┌──

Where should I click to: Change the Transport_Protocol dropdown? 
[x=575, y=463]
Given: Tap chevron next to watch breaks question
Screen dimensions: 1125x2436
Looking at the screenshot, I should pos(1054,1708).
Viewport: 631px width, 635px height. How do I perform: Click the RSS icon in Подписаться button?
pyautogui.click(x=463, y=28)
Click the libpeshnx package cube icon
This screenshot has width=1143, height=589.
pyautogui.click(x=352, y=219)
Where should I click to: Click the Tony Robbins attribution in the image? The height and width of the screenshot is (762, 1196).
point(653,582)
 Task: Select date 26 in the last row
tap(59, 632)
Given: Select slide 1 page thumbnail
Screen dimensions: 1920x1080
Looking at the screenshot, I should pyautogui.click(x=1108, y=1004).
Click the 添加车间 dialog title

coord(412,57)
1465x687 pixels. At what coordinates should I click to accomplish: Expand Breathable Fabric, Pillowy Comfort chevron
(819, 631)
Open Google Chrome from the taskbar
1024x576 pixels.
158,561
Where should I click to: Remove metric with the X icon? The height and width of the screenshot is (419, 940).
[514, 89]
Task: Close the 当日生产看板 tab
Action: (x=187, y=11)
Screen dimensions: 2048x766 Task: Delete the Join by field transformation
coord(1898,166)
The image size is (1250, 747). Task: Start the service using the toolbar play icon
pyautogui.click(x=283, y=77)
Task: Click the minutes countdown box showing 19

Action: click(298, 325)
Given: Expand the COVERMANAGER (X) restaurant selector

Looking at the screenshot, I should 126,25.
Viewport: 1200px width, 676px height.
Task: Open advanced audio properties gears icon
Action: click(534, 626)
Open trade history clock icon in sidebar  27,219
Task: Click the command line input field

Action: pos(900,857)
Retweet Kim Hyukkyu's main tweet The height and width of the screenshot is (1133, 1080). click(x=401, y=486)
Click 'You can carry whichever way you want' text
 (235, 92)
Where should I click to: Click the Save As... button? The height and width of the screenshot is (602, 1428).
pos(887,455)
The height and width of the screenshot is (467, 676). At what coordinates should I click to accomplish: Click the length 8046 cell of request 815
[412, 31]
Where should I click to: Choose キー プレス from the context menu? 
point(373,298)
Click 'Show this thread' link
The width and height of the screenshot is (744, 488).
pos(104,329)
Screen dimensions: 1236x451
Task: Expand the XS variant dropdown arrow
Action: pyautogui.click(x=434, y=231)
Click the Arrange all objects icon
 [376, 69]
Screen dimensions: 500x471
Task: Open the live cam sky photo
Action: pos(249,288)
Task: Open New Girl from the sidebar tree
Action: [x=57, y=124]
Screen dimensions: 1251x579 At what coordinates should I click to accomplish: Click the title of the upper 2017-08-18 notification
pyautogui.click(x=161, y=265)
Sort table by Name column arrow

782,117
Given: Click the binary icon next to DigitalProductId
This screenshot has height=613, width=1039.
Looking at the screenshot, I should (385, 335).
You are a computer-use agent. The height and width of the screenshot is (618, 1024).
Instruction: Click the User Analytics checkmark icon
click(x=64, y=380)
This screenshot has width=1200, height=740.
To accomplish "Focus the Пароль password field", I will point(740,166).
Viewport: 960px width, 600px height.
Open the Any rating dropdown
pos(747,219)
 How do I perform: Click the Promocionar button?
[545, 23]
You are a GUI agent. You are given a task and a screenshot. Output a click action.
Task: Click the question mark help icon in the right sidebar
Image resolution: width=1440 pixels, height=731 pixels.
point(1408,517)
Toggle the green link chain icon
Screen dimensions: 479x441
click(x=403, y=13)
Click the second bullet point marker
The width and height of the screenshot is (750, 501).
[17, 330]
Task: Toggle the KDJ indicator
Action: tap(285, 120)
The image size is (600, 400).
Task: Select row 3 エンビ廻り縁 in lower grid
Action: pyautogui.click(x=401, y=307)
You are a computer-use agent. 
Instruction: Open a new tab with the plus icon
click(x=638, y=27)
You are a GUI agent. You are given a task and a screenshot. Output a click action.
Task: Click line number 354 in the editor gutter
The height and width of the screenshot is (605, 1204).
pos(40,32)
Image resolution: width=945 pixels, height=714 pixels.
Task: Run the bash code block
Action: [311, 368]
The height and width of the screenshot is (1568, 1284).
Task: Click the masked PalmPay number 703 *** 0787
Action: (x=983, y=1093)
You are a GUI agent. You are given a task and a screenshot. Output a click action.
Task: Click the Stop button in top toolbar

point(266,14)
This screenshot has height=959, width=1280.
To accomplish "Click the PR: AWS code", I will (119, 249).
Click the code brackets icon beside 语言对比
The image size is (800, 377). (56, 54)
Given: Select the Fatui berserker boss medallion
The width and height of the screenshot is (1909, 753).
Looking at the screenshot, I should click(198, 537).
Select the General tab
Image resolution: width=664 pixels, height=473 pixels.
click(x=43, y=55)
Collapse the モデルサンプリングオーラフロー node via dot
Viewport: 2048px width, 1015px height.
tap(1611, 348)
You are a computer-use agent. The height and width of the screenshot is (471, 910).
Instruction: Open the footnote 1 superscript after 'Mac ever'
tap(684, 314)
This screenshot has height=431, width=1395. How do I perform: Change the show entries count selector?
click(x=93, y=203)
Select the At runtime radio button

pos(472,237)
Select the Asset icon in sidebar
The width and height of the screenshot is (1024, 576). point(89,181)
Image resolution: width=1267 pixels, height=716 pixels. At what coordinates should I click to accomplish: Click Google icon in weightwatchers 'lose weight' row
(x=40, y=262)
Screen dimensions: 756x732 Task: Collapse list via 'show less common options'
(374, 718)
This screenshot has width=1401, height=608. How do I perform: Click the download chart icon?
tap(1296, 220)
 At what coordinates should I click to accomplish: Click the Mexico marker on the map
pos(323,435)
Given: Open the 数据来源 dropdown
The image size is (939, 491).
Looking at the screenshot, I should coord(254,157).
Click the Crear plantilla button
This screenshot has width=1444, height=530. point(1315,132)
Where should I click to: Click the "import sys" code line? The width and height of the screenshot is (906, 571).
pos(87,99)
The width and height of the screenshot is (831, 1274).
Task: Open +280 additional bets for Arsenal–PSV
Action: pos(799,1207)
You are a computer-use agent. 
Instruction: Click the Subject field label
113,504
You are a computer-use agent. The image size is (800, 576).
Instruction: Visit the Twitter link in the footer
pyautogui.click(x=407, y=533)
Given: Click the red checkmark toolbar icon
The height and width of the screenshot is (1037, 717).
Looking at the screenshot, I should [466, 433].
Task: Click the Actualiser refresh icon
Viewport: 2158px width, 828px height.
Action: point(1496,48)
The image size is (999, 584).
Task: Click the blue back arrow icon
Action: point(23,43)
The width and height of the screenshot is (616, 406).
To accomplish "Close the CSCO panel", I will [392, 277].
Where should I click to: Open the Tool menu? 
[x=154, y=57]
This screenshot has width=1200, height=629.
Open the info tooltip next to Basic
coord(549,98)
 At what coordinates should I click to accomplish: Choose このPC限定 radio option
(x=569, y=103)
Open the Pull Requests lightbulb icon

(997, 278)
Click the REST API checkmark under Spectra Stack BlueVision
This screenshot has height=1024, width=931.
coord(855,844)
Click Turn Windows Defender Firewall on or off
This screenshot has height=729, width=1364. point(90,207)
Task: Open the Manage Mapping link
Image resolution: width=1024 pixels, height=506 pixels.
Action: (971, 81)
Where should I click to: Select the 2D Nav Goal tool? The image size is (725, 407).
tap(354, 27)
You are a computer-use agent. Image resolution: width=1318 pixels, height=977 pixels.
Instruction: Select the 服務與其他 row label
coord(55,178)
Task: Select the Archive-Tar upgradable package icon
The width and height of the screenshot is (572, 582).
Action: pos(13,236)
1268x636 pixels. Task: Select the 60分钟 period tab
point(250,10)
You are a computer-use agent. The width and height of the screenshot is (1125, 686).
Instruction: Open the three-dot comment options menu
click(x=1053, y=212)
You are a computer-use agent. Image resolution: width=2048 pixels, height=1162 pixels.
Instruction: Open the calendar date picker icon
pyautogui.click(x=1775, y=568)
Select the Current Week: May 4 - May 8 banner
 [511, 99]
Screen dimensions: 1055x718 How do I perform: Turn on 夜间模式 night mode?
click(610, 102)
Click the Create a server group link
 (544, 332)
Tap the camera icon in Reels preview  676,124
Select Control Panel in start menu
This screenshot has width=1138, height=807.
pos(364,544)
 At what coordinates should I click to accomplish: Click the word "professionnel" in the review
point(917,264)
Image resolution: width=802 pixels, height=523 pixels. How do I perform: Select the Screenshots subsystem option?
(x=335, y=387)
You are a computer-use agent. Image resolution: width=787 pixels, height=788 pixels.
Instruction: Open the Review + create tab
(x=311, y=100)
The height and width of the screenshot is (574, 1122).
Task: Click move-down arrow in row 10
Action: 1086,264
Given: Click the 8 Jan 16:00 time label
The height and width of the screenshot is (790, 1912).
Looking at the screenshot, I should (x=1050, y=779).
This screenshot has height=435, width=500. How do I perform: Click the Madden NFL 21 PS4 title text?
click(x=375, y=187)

└──

WORK ITEM:
Using the entries above, output exactly the lines between the line holding "At what coordinates should I click to accomplish: Choose" and the line holding "You are a computer-use agent. The width", end lines included, and nothing more.

EXERCISE ANSWER:
 At what coordinates should I click to accomplish: Choose このPC限定 radio option
(x=569, y=103)
Open the Pull Requests lightbulb icon

(997, 278)
Click the REST API checkmark under Spectra Stack BlueVision
This screenshot has height=1024, width=931.
coord(855,844)
Click Turn Windows Defender Firewall on or off
This screenshot has height=729, width=1364. point(90,207)
Task: Open the Manage Mapping link
Image resolution: width=1024 pixels, height=506 pixels.
Action: (971, 81)
Where should I click to: Select the 2D Nav Goal tool? The image size is (725, 407).
tap(354, 27)
You are a computer-use agent. Image resolution: width=1318 pixels, height=977 pixels.
Instruction: Select the 服務與其他 row label
coord(55,178)
Task: Select the Archive-Tar upgradable package icon
The width and height of the screenshot is (572, 582).
Action: pos(13,236)
1268x636 pixels. Task: Select the 60分钟 period tab
point(250,10)
You are a computer-use agent. The width and height of the screenshot is (1125, 686).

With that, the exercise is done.